“Eredità di Venezia, emozioni da vivere”

Ville Venete

Ville Venete

Le ville venete, residenze di campagna della nobiltà e dell’alta borghesia della Repubblica di Venezia costruite dalla fine del XV secolo fino alla fine del XVIII nei territori governati dalla Serenissima, sono per lo più ubicate in quella che al tempo era considerata una grande proprietà agricola.

In genere, al centro del complesso architettonico è situato il corpo centrale destinato alla residenza dei proprietari, alla rappresentanza ed alla villeggiatura estiva, mentre nelle vicinanze, o talvolta collegate alla villa si trovano uno o due dipendenze dette barchesse, dove veniva organizzato il lavoro: dalle cucine, alle abitazioni dei contadini, alle stalle e agli annessi rustici.

Dapprima costruite e pensate per un reale impegno agronomico sul territorio, le ville divennero in seguito una vera e propria moda tra famiglie nobili che spesero considerevoli ricchezze per costruire delle ville da usare solo d’estate, dalla vigilia della festa di Sant’Antonio di Padova, il 13 giugno, alla fine di luglio o al massimo fino al periodo della vendemmia. L’edificio della villa perde così i suoi connotati rustici, aumenta di misura, lo sfarzo interno eguaglia quello dei palazzi di città, si arricchisce di parchi lussureggianti di piante esotiche e siepi potate a disegno, si creano complessi giochi d’acqua.

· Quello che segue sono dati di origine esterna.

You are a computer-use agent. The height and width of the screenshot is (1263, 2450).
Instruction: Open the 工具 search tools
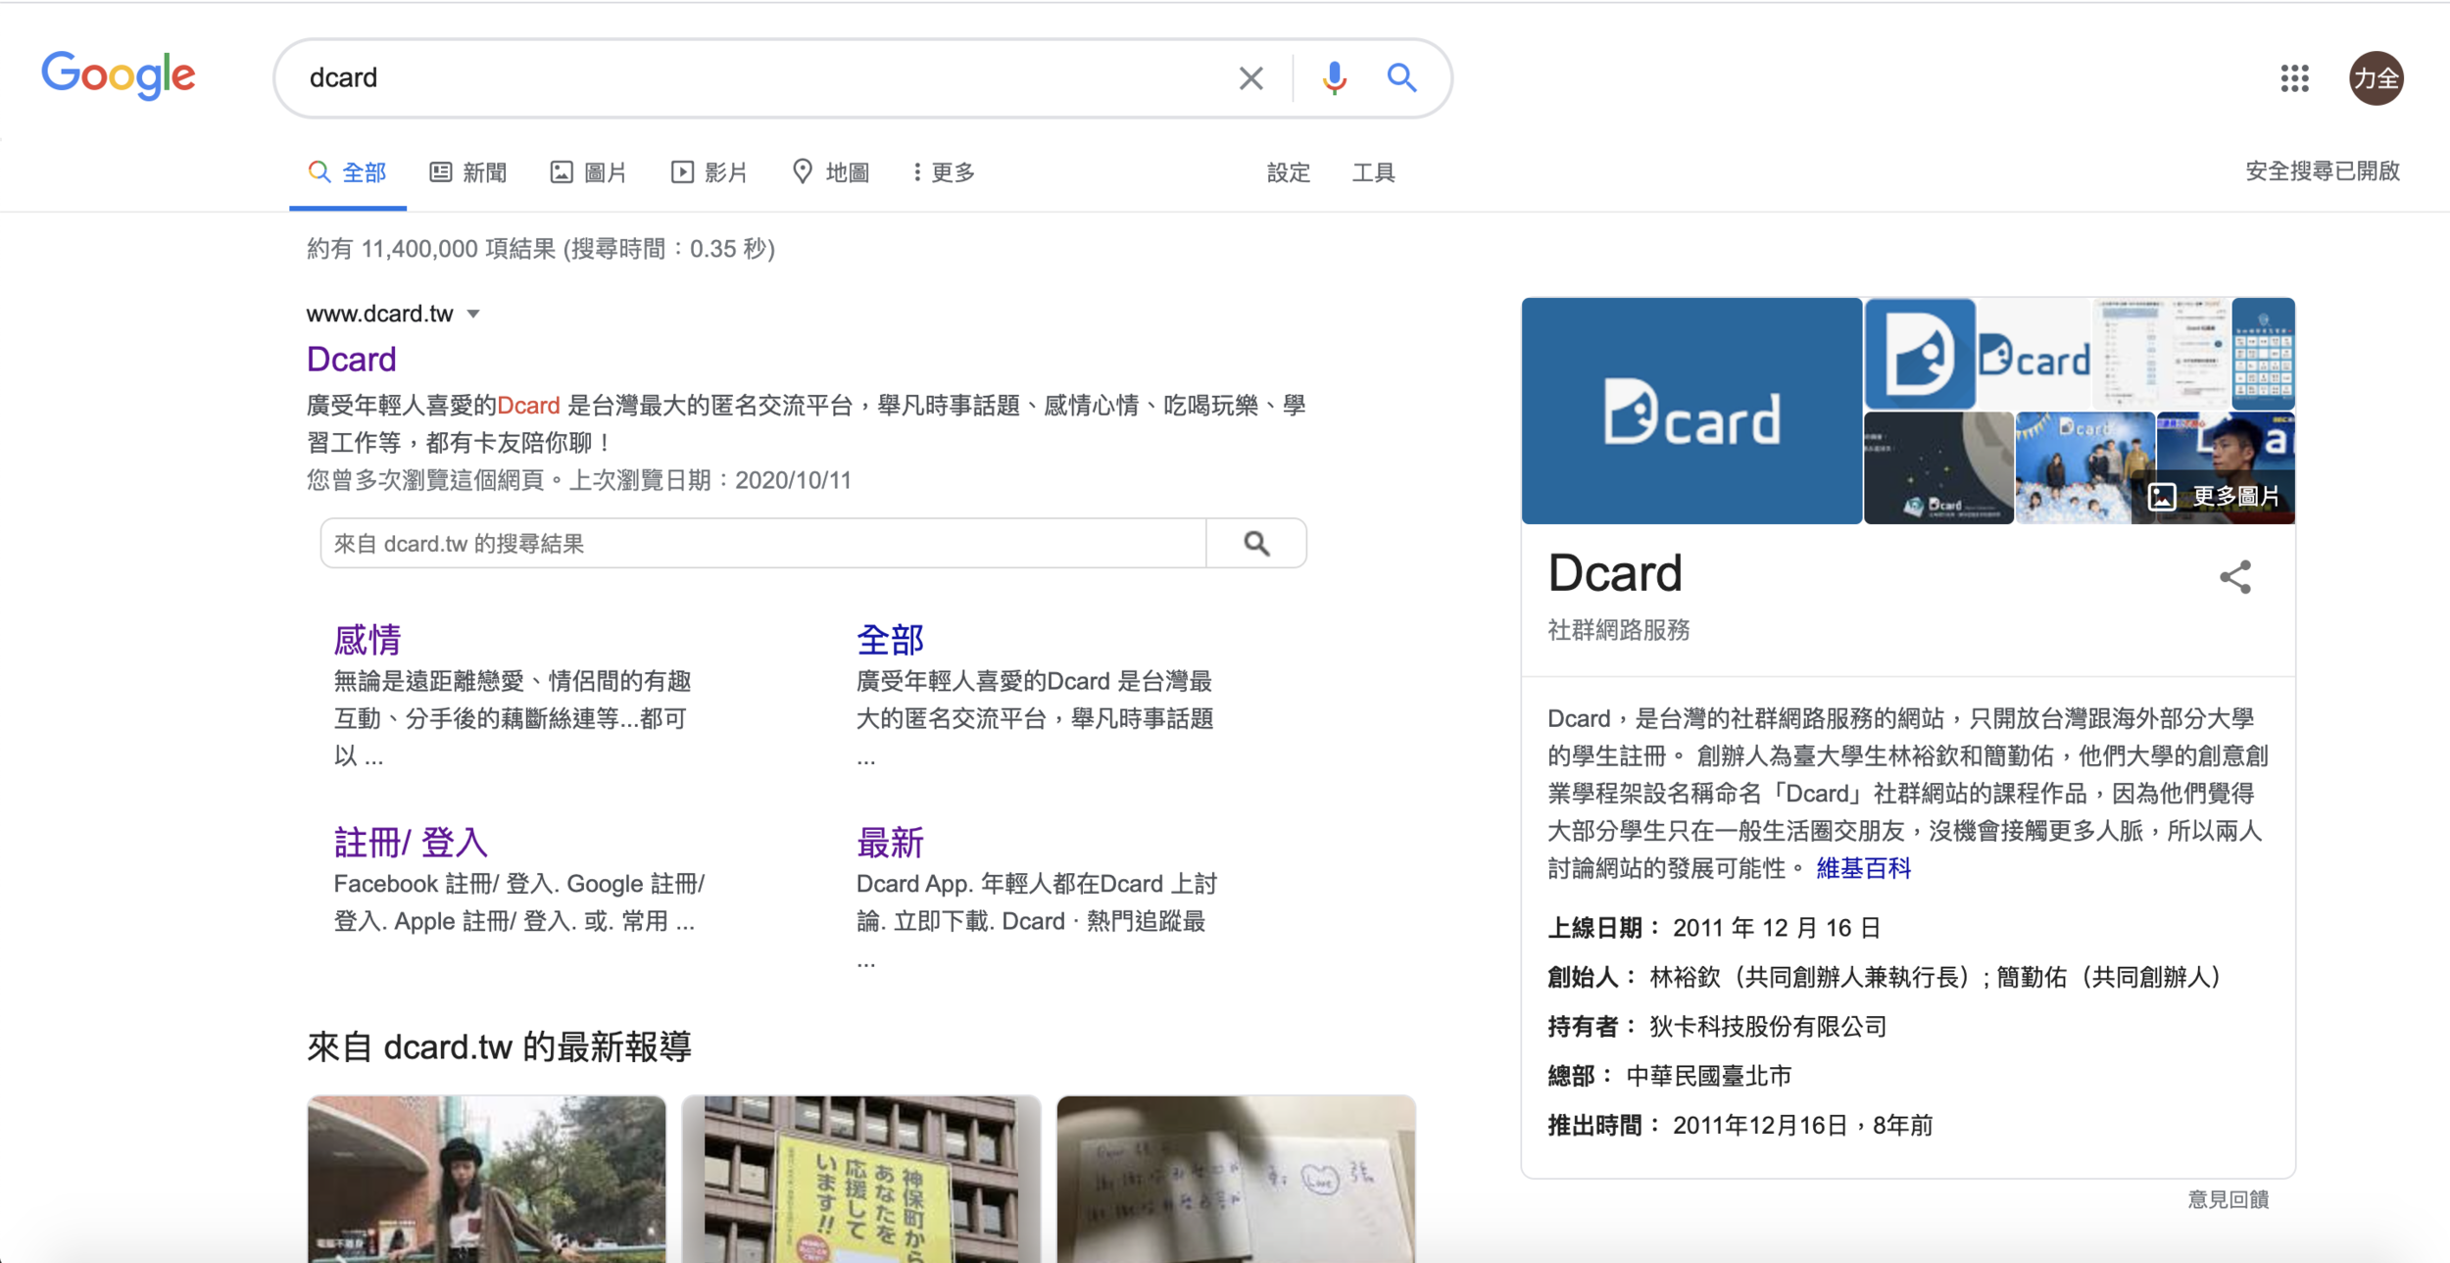point(1373,172)
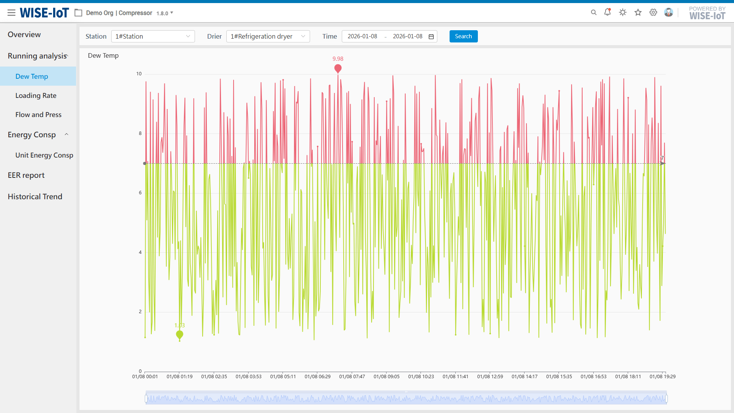Select Loading Rate menu item

[36, 96]
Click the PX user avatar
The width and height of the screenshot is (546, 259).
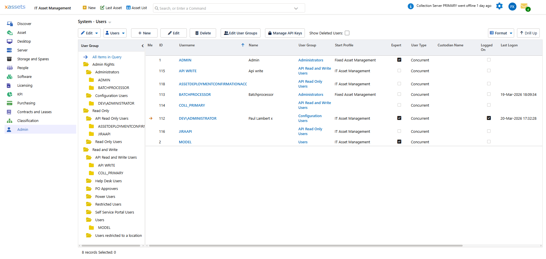(x=512, y=6)
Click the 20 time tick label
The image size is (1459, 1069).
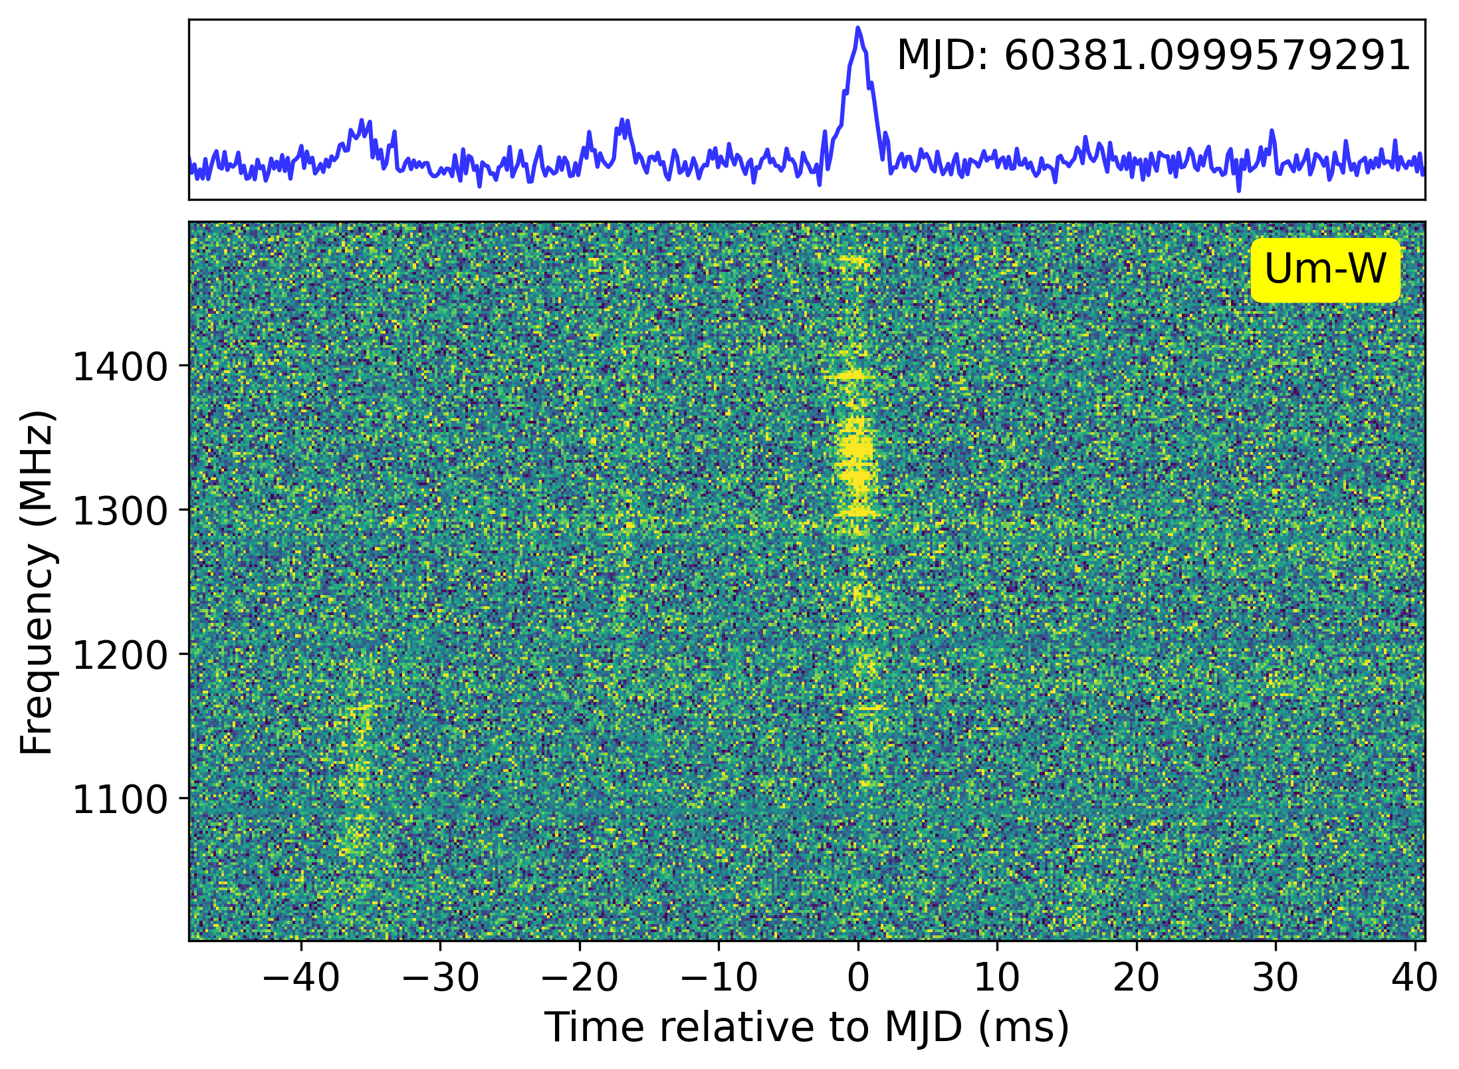click(x=1137, y=977)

Di particolare interesse sono le ville palladiane, edificate intorno alla metà del Cinquecento dall’architetto Andrea Palladio per le famiglie più importanti del luogo, in genere aristocratici ma anche alcuni esponenti dell’alta borghesia, tra cui in provincia di Treviso: Villa Barbaro a Maser, Villa Emo a Vedelago e Villa Zeno a Cessalto.